Na obra, o primeiro encontro não começa com suavidade. A Água não acolhe; ela confronta.

 

Seu esporro não é sobre raiva, mas sobre soberania. Com uma precisão silenciosa, ela desmonta a ideia de controle, questiona a ilusão de posse e expõe a fragilidade da centralidade humana. Não há espaço para negociação: ela lembra, com autoridade, que não é algo que atravessamos — é ela quem nos atravessa.

Diante dela, o humano perde o protagonismo. O que parecia sólido se dissolve, o que parecia certo escorre pelas mãos, e aquilo que insistimos em chamar de “nosso” começa a revelar sua fragilidade.

Esse primeiro impacto, no entanto, não se apresenta em linguagem comum. O esporro é poético, quase ancestral. Há uma cadência diferente, um tom que não explica, mas impõe. Não argumenta; afirma. Não conversa; declara.

Depois do impacto, o capítulo se desdobra.

A linguagem muda. O que antes era dito em tom soberano passa a se desdobrar em confronto, explicação e reflexão. As ideias ganham forma mais clara, os incômodos começam a ser nomeados, e aquilo que parecia apenas um choque inicial passa a revelar suas camadas: memórias, questionamentos, desconfortos e justificativas.
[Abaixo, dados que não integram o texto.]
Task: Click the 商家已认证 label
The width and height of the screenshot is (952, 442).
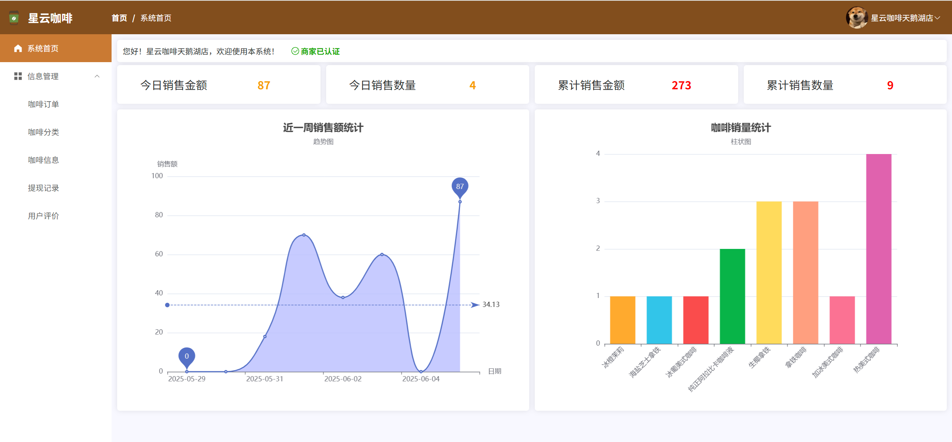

É nesse movimento que o capítulo acontece; Entre o que nos atinge e o que nos faz entender por que fomos atingidos.

O leitor é convidado a observar o fluxo da vida, a impermanência das coisas, a impossibilidade de controle e, principalmente, a ideia de humildade e pertencimento.

Este capítulo não oferece consolo, assim como nenhum outro. O que ele oferece é perspectiva.

E, ao final, a pergunta permanece, ecoando de forma inevitável.